[Stored data]
________________
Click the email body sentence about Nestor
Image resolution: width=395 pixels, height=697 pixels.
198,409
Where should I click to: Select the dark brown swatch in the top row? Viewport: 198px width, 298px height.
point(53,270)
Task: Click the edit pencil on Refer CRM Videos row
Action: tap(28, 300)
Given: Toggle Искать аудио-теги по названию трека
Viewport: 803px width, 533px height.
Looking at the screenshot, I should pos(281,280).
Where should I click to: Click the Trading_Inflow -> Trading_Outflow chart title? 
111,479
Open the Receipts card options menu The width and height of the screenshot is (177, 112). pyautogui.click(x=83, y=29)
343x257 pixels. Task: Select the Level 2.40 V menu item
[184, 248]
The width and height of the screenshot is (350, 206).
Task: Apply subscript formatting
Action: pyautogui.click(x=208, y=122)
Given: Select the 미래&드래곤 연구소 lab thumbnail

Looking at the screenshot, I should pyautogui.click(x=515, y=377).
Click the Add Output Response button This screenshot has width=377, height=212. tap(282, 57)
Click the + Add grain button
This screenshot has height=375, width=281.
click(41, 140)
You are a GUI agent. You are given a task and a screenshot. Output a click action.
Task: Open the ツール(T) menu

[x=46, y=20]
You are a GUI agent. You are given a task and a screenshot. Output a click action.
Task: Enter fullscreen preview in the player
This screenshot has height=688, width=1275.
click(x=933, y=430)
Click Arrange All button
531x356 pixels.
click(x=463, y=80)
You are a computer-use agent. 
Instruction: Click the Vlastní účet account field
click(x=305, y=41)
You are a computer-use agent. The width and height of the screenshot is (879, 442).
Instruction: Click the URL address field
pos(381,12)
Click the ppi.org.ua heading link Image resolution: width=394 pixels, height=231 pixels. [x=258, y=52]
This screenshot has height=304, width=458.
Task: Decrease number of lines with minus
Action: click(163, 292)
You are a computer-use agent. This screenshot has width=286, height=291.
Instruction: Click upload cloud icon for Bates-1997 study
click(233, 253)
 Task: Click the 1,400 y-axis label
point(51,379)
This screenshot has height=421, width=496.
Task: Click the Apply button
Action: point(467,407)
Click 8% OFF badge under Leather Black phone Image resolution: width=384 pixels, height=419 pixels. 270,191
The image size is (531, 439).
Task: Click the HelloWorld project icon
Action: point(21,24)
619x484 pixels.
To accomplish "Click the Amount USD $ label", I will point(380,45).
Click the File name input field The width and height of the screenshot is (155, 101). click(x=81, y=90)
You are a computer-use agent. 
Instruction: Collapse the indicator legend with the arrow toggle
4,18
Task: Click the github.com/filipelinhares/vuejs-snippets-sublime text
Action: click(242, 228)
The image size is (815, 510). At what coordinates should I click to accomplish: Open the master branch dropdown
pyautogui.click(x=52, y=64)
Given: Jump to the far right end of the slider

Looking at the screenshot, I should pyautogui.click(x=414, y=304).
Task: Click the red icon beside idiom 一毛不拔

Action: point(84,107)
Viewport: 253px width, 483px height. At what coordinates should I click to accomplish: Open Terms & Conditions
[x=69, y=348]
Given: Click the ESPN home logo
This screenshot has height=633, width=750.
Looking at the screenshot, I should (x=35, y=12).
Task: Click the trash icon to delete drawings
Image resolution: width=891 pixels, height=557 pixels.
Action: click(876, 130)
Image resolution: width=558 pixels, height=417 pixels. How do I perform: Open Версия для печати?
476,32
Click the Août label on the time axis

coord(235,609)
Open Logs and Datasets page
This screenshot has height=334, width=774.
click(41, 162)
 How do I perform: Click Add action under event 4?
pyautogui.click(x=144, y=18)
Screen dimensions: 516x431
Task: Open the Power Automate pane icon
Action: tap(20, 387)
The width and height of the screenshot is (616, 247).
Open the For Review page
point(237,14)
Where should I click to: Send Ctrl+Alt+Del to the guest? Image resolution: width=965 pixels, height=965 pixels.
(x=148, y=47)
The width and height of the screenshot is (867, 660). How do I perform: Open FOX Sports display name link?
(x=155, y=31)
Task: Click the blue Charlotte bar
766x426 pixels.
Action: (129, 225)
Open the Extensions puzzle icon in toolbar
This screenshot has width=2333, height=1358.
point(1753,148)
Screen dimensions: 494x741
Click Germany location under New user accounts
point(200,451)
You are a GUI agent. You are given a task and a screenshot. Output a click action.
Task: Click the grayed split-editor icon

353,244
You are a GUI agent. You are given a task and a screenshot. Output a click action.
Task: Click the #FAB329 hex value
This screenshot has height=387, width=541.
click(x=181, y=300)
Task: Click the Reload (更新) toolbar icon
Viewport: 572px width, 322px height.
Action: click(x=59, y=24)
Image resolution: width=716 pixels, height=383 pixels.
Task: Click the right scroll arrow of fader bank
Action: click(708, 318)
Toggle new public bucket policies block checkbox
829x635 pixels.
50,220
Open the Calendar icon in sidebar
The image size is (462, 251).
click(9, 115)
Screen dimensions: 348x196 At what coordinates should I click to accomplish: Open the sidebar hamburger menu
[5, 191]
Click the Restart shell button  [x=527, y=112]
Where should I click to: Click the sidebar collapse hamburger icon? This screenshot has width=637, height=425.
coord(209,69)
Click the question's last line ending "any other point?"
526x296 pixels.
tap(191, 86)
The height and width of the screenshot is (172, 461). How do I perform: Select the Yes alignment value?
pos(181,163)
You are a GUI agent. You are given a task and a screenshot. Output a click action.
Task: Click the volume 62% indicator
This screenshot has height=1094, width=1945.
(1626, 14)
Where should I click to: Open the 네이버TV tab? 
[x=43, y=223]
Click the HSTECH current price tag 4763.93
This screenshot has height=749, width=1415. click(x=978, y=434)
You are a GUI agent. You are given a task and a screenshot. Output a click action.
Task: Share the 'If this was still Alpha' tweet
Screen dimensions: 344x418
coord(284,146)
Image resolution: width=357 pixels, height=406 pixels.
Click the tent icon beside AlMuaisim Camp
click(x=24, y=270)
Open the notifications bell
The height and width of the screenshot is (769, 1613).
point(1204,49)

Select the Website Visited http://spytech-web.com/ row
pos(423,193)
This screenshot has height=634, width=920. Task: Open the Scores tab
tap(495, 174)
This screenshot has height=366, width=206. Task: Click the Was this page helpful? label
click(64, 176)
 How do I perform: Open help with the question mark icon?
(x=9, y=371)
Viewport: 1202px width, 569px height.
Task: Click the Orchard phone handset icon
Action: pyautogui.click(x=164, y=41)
________________
[Task brief] Working from the records above, write out verbatim only the lines from the line containing "Task: Open the ツール(T) menu" through the line containing "You are a computer-use agent. The".

[Solution below]
Task: Open the ツール(T) menu

[x=46, y=20]
You are a GUI agent. You are given a task and a screenshot. Output a click action.
Task: Enter fullscreen preview in the player
This screenshot has height=688, width=1275.
click(x=933, y=430)
Click Arrange All button
531x356 pixels.
click(x=463, y=80)
You are a computer-use agent. 
Instruction: Click the Vlastní účet account field
click(x=305, y=41)
You are a computer-use agent. The width and height of the screenshot is (879, 442).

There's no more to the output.